The Dow Jones Industrial Average (DJI) declined 0.4% or 134.51 points to finish at 32,908.27 points.
The S&P 500 slid 0.6% or 25.69 points to close at 4,179.83 points. Materials, energy, financial and industrial stocks were the worst performers.
The Materials Select Sector SPDR (XLB) and the Energy Select Sector SPDR (XLE) declined 1.1% and 1.8%, respectively. The Financials Select Sector SPDR (XLF) declined 1.1%, while the Industrials Select Sector SPDR (XLI) lost 1.4%. Seven of the 11 sectors of the benchmark index ended in negative territory.
The tech-heavy Nasdaq lost 0.6% or 82.14 points to end at 12,935.25 points.
The fear-gauge CBOE Volatility Index (VIX) was up 2.75% to 17.94. Decliners outnumbered advancers on the NYSE by a 1.39-to-1 ratio. On Nasdaq, a 1.37-to-1 ratio favored declining issues. A total of 13.87 billion shares were traded on Wednesday, higher than the last 20-session average of 10.58 billion.
Debt Ceiling Deal Awaits House Vote
Stocks ended lower on Wednesday ahead of the crucial vote on the federal debt ceiling deal. The House of Representatives was readying to vote in the evening on a bill to raise the $31.4 trillion debt limit in order to avoid a government default that could come as early as next week.

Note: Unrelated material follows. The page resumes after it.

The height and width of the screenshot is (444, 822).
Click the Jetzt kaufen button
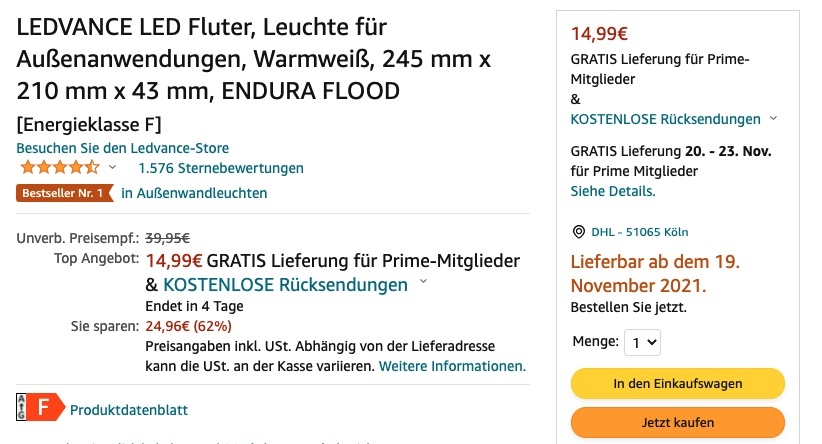coord(677,423)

Investors and analysts were hopeful that a deal will be reached but after facing some delays. A House passage will send the bill to the Senate where another round of debate can be expected which might stretch to the weekend, just before Jun 5 when the government could start defaulting by running out of money.
President Joe Biden said on Wednesday that he expects the federal debt ceiling bill on his desk by Monday morning.

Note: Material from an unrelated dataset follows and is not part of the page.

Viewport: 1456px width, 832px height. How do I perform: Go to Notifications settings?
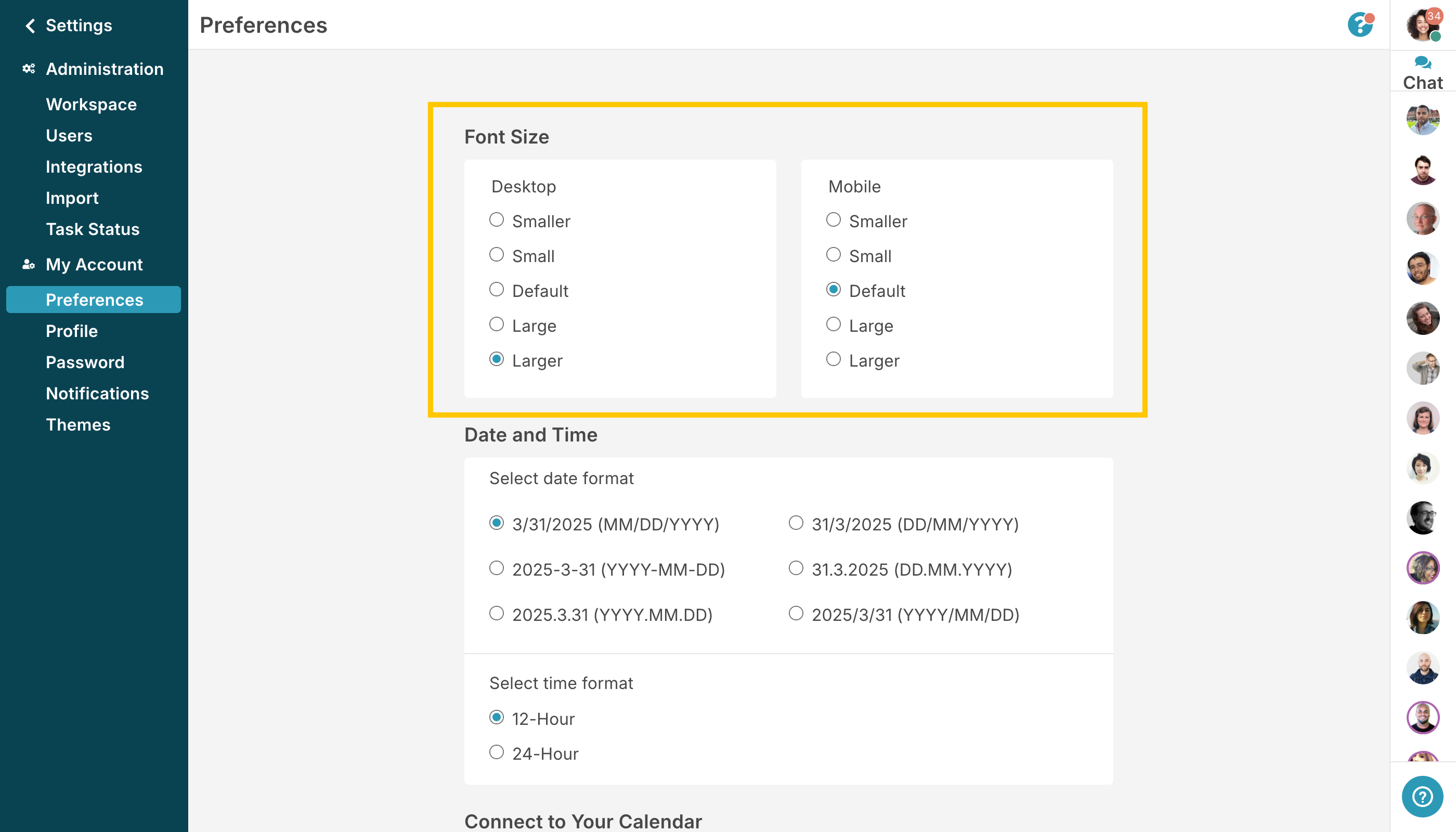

However, investors are speculating as to whether additional changes and time are required before a formal deal can be reached.

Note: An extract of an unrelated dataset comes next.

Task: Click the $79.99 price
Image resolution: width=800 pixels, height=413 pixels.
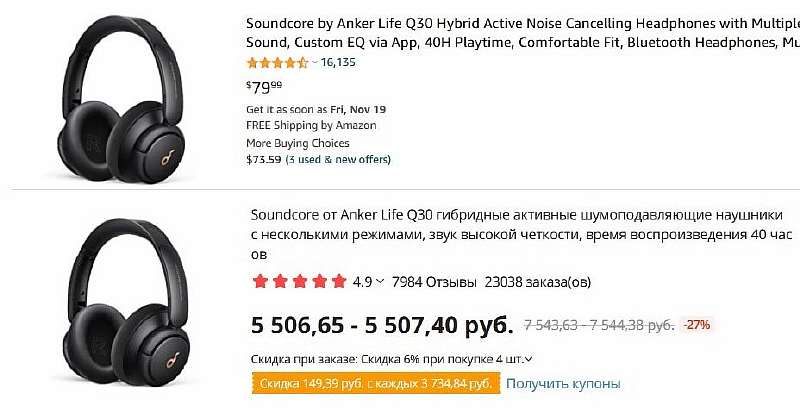Action: tap(263, 87)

Once the deal is reached, investors are expected to shift focus to Fed’s next policy meeting. Investors are unable to gauge if the Fed will continue hiking interest rates or put a pause when the central bank officials meet in June.
Fresh data released on Wednesday showed that U.S. job openings unexpectedly rose in April, indicating that the labor market is still resilient. Also, inflation rose slightly in April after showing signs of easing in the prior month. This may compel the Fed to go for another interest rate hike in its June policy meeting.
This has been denting investors’ confidence. However, on Wednesday, Fed officials said that it might be wise to forego raising interest rates at the central bank's upcoming policy meeting in June. This somewhat helped indexes recover some ground in the late afternoon session.
Financial stocks took a beating on Wednesday. Shares of Bank of America Corporation (BAC) fell 1.7%, while The Goldman Sachs Group, Inc. (GS) declined 1.4%. Bank of America has a Zacks Rank #3 (Hold). You can see the complete list of today's Zacks #1 Rank stocks here.
Energy stocks also took a hit. Shares of Chevron Corporation (CVX) and Exxon Mobil Corporation (XOM) declined 1.6% and 1.8%, respectively.
The Labor Department reported that U.S. job openings jumped unexpectedly in April to 10.1 million to hit a three-month high. This is yet another indication that the labor market is still going strong and the economy hasn’t cooled enough.
The three major Indexes ended the month mixed. The Nasdaq had a solid month, ending 5.8% higher, driven by a rally in mega-cap tech stocks. The S&P 500 also finished the month 0.2% higher. However, the Dow suffered throughout May, ending the month 3.5% lower.